Startup Postage: Endicia vs. Stamps vs. Business Reply
Posted Thursday January 10, 2008 in Startup Lessons
At my company, we send out a moderate amount of mail. There’s the bills, of course, and also reply envelopes to help get feedback from customers. Obviously, keeping mailing costs down is key, but so is having convenient access to postage and minimizing the amount of work I have to do (after all, there’s only one of me, and I have a lot more than just sending mail on my plate). After trying out some options, I decided to stick with plain old-fashioned stamps, bought at the USPS Web site.
Cost Components
As with any expenditure, it’s important to look at all the pieces that end up contributing to costs. For postage, there is:
- Startup costs, including memberships and investment in hardware
- Cost of capital, if you’re buying a lot of postage in advance of use (for instance, the Post Office will be happy to sell you 10,000 stamps for $4100, quite a lot of money to put out there at once)

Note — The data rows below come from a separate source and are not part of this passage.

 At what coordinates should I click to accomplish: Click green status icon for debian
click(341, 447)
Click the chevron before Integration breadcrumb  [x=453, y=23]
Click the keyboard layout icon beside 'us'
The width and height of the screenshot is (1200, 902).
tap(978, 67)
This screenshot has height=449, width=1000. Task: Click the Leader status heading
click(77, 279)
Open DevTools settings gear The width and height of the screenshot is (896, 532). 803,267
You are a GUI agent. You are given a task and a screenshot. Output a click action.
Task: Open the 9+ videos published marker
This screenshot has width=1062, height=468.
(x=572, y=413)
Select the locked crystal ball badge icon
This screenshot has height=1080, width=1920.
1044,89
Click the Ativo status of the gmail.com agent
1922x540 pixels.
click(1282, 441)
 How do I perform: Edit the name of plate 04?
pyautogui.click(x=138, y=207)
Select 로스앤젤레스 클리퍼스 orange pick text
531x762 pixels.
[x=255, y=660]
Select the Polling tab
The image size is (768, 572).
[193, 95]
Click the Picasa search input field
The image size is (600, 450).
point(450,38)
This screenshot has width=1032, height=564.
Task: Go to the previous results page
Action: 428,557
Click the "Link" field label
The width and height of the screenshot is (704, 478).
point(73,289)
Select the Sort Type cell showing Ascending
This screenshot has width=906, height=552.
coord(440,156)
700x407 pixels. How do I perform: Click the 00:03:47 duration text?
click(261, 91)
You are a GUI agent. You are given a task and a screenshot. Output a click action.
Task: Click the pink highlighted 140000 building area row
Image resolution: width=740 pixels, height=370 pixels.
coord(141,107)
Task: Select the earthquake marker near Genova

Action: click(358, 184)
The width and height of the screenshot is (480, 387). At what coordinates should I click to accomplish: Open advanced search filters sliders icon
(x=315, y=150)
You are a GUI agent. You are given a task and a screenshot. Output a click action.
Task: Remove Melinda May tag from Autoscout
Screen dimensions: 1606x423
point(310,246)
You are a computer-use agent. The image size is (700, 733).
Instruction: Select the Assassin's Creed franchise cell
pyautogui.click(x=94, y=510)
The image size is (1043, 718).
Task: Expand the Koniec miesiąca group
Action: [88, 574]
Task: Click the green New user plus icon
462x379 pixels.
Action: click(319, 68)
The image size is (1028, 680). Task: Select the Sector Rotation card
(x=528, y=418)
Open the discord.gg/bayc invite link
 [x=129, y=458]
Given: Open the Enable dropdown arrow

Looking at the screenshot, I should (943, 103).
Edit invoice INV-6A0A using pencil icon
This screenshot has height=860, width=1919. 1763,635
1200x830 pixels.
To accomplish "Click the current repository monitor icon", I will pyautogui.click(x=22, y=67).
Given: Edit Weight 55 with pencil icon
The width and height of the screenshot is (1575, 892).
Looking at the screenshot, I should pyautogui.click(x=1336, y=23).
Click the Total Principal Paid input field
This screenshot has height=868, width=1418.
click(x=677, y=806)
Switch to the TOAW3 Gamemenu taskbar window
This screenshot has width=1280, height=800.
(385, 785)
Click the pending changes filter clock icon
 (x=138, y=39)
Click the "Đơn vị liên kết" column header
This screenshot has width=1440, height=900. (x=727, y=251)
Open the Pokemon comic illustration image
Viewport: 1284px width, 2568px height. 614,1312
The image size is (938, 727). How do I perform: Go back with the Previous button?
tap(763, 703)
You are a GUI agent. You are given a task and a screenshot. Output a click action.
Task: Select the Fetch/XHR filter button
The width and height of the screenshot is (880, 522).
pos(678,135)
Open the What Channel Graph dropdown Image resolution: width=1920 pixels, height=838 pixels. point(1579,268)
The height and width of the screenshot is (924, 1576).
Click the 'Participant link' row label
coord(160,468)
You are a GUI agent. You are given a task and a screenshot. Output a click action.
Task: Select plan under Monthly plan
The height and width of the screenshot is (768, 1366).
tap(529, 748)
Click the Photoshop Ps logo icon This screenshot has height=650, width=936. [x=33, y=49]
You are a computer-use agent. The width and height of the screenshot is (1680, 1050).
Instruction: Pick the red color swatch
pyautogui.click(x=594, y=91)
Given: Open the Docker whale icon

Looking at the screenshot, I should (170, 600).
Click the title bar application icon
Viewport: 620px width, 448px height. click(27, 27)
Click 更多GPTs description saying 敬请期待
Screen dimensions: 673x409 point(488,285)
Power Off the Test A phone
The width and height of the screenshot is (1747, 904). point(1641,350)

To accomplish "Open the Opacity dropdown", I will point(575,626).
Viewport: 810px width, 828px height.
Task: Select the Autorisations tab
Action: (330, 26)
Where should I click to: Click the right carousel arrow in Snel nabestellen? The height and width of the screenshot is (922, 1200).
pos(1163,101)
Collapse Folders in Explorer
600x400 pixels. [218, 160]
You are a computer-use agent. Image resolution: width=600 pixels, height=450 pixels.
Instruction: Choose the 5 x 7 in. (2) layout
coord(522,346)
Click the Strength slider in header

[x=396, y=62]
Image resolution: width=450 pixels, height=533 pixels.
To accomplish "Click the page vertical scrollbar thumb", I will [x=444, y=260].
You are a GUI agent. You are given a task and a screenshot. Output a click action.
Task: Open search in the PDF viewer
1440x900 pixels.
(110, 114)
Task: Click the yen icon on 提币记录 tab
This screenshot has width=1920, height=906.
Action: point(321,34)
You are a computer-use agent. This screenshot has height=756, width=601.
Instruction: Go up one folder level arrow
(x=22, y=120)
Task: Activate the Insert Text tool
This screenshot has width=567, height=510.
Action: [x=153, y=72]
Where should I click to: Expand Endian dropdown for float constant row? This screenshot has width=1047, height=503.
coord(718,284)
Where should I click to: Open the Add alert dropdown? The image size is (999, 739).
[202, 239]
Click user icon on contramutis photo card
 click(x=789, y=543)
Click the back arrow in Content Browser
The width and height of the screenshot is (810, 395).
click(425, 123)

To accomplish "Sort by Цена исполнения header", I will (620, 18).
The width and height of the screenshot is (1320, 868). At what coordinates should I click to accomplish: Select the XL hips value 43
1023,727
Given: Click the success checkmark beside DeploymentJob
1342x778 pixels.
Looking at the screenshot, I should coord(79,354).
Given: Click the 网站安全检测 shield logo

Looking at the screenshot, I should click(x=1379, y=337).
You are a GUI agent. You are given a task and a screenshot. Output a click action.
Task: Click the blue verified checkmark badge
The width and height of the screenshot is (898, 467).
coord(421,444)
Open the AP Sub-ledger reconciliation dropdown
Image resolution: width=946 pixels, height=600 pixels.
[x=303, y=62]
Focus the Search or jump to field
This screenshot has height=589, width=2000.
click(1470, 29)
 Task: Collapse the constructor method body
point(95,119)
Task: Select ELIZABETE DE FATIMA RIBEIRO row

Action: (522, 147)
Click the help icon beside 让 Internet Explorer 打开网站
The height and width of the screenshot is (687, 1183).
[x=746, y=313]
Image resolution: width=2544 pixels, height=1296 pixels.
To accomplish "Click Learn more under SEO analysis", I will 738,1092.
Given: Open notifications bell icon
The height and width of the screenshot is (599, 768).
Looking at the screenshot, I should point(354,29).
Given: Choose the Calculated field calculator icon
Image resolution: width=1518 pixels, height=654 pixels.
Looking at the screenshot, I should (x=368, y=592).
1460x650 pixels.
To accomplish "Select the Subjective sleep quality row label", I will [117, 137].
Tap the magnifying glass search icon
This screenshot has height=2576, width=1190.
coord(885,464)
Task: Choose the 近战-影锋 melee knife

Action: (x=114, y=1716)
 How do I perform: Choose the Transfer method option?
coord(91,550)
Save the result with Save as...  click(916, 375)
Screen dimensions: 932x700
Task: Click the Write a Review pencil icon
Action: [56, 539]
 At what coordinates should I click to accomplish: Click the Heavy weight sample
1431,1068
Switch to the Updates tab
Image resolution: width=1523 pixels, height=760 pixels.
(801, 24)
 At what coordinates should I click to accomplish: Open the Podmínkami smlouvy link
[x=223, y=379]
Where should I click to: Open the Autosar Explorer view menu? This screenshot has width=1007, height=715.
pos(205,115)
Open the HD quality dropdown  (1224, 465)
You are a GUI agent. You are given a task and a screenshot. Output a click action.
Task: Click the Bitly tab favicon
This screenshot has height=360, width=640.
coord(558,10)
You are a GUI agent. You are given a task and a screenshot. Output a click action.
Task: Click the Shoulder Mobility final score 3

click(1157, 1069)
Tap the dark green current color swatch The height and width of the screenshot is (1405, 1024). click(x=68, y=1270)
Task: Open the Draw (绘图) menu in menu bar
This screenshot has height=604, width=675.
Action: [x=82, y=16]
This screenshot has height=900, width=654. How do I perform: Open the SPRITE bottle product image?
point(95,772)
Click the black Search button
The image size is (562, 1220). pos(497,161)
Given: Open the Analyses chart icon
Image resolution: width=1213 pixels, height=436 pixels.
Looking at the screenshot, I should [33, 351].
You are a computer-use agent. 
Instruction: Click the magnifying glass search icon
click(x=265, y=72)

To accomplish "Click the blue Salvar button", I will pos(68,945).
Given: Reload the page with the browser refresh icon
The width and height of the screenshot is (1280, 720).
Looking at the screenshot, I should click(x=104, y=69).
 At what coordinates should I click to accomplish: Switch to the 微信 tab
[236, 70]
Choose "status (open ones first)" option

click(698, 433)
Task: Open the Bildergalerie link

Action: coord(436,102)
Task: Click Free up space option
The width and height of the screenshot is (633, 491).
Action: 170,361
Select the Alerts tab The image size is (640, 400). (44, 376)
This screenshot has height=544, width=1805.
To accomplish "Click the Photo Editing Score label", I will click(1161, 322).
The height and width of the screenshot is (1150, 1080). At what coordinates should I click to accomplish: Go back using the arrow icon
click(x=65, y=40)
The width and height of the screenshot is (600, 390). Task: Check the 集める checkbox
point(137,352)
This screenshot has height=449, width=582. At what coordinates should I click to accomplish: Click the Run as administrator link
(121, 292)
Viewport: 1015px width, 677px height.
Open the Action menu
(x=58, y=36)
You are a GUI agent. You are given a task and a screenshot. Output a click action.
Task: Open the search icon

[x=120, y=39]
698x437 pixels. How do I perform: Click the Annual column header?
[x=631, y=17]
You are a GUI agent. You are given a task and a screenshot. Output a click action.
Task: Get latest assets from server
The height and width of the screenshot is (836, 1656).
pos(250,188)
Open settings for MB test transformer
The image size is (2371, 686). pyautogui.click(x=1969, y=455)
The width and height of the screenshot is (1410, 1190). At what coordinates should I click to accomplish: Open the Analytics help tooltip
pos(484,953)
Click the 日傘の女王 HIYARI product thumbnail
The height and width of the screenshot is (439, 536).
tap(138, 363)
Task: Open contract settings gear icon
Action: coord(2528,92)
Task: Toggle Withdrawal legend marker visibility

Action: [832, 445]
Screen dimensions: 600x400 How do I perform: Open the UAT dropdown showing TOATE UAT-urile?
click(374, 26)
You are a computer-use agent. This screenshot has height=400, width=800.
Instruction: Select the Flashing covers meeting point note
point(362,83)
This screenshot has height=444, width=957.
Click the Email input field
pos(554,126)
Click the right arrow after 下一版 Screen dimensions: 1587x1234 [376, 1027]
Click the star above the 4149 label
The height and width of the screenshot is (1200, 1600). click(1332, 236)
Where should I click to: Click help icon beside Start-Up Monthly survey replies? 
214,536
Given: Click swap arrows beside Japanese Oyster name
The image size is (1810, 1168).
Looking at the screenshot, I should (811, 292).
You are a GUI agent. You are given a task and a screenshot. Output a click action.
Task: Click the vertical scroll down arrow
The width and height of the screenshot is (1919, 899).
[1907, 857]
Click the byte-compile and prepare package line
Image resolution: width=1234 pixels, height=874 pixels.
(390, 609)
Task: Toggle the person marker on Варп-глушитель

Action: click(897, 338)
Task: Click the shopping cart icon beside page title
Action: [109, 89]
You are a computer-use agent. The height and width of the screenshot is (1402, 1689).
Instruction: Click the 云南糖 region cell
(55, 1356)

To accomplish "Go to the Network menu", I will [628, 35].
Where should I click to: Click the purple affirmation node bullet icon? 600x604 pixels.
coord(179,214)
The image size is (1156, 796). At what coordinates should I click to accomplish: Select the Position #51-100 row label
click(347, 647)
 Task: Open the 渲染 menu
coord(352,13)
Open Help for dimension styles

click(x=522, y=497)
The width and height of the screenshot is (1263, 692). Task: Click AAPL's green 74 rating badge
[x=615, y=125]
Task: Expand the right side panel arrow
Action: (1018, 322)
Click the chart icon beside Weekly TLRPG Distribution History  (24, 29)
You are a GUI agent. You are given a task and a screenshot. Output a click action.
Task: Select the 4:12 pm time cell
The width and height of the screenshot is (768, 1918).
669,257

- Convenience cost, which includes how easy it is to get and use the stamps (for instance, it’s not convenient to drive to the post office to buy stamps every time you need new ones)
The Options
I looked at four vendors:
- The USPS, by buying stamps on their Web site
- USPS Business Reply mail
- Pitney-Bowes, the well-known (and, I believe, original) purveyor of postage meters
- Endicia, which sells stamps online
Costs
Buying stamps from the USPS is cheap; shipping is just $1. While you probably don’t want that 10,000 stamp coil, a few 100-stamp coils are easy enough to work with. Of course, you do get stuck laying out all of the costs out up front. Assuming you’re putting this all on your credit card at 17%, you’ll be spending $0.57/month per $41 coil of 100 stamps until you pay that big debt down (that’s a bit more than a penny a stamp). To match the $10 monthly fee that Endicia charges for stamps-on-demand, you’d need to buy 17 books of stamps a month.
Pitney Bowes is by far the most expensive. To start, their cheapest plan is $19.99/month, although you do get a whole meter for that price. While you pay only when you meter a mailpiece, when you take into account supply costs you’re paying about $0.52 for a $0.41 stamp with their entry-level system
Endicia is an attractive service with the low monthly fee of $9.99 and no equipment costs for the entry-level product, with which you can print stamps onto Endicia’s special stickers via your laser or label printer. For the laser-printer product, you buy sheets that fit 25 stamps and end up paying $0.03/stamp. That’s still 3 times the USPS’s delivery rates, and it turns out that you never break even.
Business Reply is theoretically the most cost-effective, since the money isn’t deducted from your account until the imprinted mailpiece is sent; however, this means that this service can only be used for incoming, not outgoing, mail. Since most of my mail is incoming customer responses, that makes Business Reply relevant for me. There’s a $175 start-up fee, which, for convenience, I’ve amortized over a year here. There’s also a $550 fee when you get over 950 pieces per year.
I made a pretty graph to compare all the possibilities:

As you can see, the result is pretty surprising: ordering stamps is the cheapest option! Even assuming a 17% annual interest rate on the money you spend on stamps, buying the stamps outright is the cheapest option. Of course, if you assume you’ll have only 50% of mailpieces returned to you, then the math is a little different:

There, Business Reply becomes competitive at just under 300 pieces/month (obviously, the lower your response rate, the faster Business reply is competitive). We’re not at that volume yet, so buying stamps online is the best choice for us. It’s amazing how non-competitive meters are in this simple analysis!